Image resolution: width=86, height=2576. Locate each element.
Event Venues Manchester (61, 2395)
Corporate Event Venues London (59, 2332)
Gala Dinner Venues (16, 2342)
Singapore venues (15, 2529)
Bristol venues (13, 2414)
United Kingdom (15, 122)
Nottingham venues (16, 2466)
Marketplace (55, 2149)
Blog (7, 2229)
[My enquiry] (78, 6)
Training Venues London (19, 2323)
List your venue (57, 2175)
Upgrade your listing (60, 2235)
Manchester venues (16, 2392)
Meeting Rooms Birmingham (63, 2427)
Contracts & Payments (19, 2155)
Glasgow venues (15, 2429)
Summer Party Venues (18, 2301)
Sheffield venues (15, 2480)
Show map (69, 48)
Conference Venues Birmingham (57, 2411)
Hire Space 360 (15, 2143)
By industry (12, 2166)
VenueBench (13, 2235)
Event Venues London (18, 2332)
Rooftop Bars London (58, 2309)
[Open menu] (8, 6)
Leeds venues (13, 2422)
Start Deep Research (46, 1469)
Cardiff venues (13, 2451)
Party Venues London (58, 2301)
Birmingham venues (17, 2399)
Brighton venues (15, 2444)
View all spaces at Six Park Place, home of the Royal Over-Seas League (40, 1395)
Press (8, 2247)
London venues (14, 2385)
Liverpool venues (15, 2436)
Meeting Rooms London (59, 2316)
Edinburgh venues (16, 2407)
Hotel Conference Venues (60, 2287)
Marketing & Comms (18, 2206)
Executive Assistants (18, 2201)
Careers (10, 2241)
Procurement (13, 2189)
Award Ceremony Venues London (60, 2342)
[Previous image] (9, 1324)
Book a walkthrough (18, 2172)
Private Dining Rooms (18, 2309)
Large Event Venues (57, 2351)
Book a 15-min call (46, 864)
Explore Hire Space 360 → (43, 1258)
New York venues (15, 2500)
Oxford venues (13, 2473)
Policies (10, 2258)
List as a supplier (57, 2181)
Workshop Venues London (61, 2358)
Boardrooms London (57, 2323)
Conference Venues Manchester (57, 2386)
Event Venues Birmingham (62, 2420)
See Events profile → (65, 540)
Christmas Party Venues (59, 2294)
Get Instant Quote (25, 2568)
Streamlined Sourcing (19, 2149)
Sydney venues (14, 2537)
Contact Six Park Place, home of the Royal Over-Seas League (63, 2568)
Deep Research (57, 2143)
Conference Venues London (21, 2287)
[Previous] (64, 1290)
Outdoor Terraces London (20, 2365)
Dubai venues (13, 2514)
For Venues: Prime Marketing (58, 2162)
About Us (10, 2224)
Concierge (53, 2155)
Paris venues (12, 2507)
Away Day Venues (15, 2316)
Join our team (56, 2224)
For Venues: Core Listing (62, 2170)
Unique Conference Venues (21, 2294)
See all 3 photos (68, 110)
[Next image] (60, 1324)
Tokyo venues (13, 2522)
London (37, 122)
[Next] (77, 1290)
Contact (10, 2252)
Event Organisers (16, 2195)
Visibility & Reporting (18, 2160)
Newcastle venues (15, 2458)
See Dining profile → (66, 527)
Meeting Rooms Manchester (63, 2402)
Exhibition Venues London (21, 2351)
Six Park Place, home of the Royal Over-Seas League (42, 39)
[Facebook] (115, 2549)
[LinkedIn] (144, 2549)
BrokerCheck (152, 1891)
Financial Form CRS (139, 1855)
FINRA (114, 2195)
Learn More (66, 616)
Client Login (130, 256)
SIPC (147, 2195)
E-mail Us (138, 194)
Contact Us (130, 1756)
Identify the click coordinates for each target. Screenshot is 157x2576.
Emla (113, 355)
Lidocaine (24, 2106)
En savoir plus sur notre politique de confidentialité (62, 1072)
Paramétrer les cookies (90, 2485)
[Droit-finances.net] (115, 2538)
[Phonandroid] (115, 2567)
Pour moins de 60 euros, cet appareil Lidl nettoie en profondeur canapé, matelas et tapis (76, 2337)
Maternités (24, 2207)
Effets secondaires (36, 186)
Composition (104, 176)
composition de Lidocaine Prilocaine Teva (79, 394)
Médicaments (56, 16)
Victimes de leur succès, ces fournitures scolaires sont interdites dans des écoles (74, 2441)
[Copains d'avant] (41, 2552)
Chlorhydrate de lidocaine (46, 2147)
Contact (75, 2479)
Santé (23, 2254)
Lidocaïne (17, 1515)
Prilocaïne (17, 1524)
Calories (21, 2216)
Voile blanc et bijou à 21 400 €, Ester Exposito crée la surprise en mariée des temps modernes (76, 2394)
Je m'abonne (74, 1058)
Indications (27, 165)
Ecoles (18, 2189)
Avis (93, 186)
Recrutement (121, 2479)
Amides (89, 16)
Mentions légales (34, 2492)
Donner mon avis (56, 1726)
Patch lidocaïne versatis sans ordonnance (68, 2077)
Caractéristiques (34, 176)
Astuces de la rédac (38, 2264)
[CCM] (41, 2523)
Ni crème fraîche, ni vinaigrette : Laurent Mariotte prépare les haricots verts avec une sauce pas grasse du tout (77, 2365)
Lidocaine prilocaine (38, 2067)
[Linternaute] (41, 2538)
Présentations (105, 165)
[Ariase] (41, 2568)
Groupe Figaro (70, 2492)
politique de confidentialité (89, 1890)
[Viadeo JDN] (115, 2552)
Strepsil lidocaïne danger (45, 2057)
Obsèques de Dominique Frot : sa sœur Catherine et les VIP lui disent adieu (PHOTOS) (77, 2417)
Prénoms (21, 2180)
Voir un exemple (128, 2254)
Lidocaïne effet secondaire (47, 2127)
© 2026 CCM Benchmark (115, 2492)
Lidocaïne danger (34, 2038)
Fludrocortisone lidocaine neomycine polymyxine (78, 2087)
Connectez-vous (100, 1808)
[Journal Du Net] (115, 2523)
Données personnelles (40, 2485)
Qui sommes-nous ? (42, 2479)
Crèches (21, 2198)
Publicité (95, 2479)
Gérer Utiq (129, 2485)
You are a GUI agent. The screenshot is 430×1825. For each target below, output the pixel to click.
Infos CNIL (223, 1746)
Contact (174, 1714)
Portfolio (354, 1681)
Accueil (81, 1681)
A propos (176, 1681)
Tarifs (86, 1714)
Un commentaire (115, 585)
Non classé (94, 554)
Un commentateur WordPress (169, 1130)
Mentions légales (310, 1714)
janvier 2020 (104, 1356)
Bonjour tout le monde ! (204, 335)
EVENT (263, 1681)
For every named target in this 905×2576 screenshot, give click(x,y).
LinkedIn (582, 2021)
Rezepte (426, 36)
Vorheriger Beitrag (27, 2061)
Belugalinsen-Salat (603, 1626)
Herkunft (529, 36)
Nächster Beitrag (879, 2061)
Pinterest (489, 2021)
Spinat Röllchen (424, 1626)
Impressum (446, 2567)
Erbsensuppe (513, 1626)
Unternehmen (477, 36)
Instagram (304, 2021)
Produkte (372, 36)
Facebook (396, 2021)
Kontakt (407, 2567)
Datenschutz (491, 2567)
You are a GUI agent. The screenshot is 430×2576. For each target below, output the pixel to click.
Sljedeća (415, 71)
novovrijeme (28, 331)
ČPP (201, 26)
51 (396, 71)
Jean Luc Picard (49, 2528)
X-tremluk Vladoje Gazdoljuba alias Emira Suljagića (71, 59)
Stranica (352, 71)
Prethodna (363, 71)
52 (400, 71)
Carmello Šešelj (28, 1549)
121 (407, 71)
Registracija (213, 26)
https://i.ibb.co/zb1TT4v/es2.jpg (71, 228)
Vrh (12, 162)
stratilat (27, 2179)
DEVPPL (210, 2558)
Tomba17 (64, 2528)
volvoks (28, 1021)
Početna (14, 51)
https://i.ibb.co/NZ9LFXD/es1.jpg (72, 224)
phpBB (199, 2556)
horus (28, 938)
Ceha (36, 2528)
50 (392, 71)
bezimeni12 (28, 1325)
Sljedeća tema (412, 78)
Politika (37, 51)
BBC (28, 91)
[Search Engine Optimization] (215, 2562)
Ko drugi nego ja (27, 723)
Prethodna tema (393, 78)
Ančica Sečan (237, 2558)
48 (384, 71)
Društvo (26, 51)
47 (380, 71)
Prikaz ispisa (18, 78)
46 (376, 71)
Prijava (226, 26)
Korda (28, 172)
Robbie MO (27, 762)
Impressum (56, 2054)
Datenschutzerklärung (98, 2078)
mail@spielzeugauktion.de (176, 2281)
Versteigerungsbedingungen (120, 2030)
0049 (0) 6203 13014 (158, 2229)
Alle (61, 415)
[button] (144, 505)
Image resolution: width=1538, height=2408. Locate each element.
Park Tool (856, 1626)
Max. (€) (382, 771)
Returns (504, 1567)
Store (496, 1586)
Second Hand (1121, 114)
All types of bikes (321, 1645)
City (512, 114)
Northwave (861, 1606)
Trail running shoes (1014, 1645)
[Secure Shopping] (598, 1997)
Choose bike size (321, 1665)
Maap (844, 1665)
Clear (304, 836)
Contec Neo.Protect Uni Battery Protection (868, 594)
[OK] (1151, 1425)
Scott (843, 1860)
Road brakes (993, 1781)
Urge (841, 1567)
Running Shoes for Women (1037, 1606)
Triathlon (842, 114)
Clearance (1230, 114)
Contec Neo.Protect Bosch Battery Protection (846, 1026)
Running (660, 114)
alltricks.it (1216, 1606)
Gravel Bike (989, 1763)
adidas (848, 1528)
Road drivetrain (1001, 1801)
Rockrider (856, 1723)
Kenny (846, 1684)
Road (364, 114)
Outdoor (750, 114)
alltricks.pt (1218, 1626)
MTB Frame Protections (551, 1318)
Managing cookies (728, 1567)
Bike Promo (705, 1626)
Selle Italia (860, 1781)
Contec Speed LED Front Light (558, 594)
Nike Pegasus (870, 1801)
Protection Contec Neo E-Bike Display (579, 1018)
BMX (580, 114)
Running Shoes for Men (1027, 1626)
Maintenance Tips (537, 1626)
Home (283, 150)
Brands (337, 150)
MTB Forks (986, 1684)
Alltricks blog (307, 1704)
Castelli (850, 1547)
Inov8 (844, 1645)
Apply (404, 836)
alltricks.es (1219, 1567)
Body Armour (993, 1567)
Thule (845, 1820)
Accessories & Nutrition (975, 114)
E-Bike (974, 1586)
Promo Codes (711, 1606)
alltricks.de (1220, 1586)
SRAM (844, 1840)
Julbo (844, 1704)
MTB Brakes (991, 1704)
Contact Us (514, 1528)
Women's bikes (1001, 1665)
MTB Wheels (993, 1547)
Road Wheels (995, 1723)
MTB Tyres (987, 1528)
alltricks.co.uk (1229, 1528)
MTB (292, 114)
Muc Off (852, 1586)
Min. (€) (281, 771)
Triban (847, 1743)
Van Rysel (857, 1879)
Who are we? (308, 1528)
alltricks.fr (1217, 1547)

#### Work instruction
Look over the data above and show each line that contains "resolution".

#### Output for this exercise
Image resolution: width=86, height=2576. Locate each element.
Image resolution: width=1538, height=2408. Locate each element.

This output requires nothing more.